“Toda a Lei e os Profetas dependem
desses dois mandamentos: amor a Deus e amor ao próximo”
Jesus, no seu ministério em favor
da vida, se depara com inúmeras perguntas; muitas delas escondiam uma pretensão
de colocá-lo à prova e desmoralizá-lo diante dos outros. Desta vez aparece uma
pergunta fundamental e radical: “qual é o
primeiro de todos os mandamentos da Lei”?
Jesus, em primeiro
lugar, responde à pergunta tal e como lhe fazem. De sua boca, o
mandamento bíblico do amor recebe toda sua profundidade, não somente como
compêndio da lei, mas como síntese da vida: “Amarás o
Senhor, teu Deus, com todo o teu coração, com toda a tua alma, com todas as
tuas forças e com todo o teu entendimento”. Trata-se de amar com tudo o que existe em nosso
ser, em termos de capacidade de decisão (coração), de alento vital (alma), de
consciência (mente) e de força vital (forças).
Amar a
Deus com todo o coração é amá-lo com o que há nele: com seu lado de luz e de
sombra, com seu trigo e sua cizânia, com sua terra boa e sua terra baldia...; podemos
amá-lo sem medo, podemos amá-lo sem ter que esconder nossas fragilidades,
podemos amá-lo a partir de qualquer situação de nossa vida, pois nada do que é
humano fica fora, tudo se converte em motivo para deixar-nos habitar por sua
ternura amorosa.
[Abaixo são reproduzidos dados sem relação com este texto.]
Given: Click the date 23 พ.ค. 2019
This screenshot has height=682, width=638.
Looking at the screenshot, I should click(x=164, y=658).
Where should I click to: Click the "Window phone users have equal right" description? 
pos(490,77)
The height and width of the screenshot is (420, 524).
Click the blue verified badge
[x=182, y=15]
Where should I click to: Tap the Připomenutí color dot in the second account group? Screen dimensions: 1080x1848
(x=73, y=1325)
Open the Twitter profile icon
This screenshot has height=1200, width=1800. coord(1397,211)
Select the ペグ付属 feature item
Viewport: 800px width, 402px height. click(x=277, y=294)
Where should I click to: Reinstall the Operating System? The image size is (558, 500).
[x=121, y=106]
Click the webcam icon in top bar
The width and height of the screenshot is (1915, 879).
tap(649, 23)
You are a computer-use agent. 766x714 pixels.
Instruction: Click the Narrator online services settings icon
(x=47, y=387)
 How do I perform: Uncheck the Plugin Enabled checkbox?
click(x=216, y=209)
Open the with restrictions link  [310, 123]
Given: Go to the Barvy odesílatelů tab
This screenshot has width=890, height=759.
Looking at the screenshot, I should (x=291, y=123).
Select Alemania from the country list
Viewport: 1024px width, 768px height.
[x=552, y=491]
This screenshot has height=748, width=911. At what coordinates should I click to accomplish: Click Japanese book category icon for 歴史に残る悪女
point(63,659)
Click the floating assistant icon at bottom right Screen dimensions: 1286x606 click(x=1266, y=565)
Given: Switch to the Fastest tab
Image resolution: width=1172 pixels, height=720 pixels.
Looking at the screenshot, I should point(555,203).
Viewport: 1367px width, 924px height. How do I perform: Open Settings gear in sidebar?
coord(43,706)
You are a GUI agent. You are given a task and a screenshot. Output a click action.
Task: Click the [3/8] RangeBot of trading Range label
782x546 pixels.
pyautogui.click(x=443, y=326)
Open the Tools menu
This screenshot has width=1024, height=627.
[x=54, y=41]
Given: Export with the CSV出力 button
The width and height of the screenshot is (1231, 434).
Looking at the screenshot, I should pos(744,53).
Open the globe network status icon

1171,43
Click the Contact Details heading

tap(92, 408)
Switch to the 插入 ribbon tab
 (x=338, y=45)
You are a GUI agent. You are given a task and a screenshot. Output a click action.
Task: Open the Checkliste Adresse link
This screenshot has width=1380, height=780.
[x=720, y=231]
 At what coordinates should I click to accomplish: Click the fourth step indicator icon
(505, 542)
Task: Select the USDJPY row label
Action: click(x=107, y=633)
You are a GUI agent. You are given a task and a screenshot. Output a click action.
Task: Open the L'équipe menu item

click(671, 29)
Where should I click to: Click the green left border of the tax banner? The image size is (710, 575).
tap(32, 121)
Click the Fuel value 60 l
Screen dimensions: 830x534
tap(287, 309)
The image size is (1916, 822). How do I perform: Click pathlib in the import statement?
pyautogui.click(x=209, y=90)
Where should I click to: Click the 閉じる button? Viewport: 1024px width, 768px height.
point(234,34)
Isso significa que não teremos que esperar chegar à perfeição
para poder amá-lo com todas as nossas forças, que não precisamos ter tudo
resolvido dentro de nós, que não temos que ter a casa de nossa vida ordenada...
mas que é Ele quem, ao entrar em nosso interior e habitá-lo, vai ordenando tudo
à sua maneira e nos faz capazes de acolher e de amar os outros.
Mas, Jesus aproveita
também para responder à pergunta que não lhe fora feita, mais profunda e
reveladora. Jesus é mestre em fazer nova pergunta em cima de outra pergunta;
Ele não perde a ocasião e aproveita das perguntas para chamar a atenção para
algo mais importante.
Jesus responde, em
primeiro lugar, aquilo que todos já conheciam; mas, para que não ficassem
acomodados com o primeiro mandamento, acrescenta-lhes o segundo: “Amarás o teu próximo como a ti mesmo”.
No fundo, Jesus
veio lhes dizer que sim, que o principal é o amor a Deus, mas que o
amor a Deus não era verdadeiro se não era acompanhado do amor ao próximo. Mais ainda, Jesus quis indicar que o mandamento do
amor ao próximo é de igual valor e de igual importância que o mandamento do
amor a Deus.
Além disso, Jesus
simplificou as coisas, porque frente aos 248 preceitos e as 365 proibições
reduziu tudo a dois. E com isso era suficiente: “ama a Deus e ama o teu próximo”.
Por esta
resposta eles não esperavam, mesmo dizendo-lhes que estes dois mandamentos são
toda a Lei. E que com estes dois mandamentos todas as demais normas e leis são
secundárias.
Nós, certamente, não
temos a pretensão de tentar e nem de colocar Jesus à prova. Mas é possível que
tenhamos medo de lhe fazer a mesma pergunta dos fariseus, pois temos uma
infinidade de leis, a maioria inúteis e sem sentido. Encantam-nos a floresta de
leis; basta olhar o Código de Direito Canônico e nos encontramos com 1752 leis
e vários Apêndices; cada Diocese e paróquia tem suas normas e leis; e se
levarmos em consideração o Código Civil, o Código Penal e demais códigos...
Jesus é muito mais
simples e direto; para Ele dois mandamentos são suficientes.
Nós
também temos medo de lhe perguntar pelo essencial, pois temos medo de lhe
perguntar sobre o amor; até nos
atreveríamos perguntar pelo amor a Deus, mas que não diga que temos de amar o próximo
“como a nós
mesmos”.
No
entanto, no seguimento e identificação com Jesus, precisamos de dois remos: o
amor a Deus e o amor ao próximo. Se nos falta um deles, nossa fé não caminha.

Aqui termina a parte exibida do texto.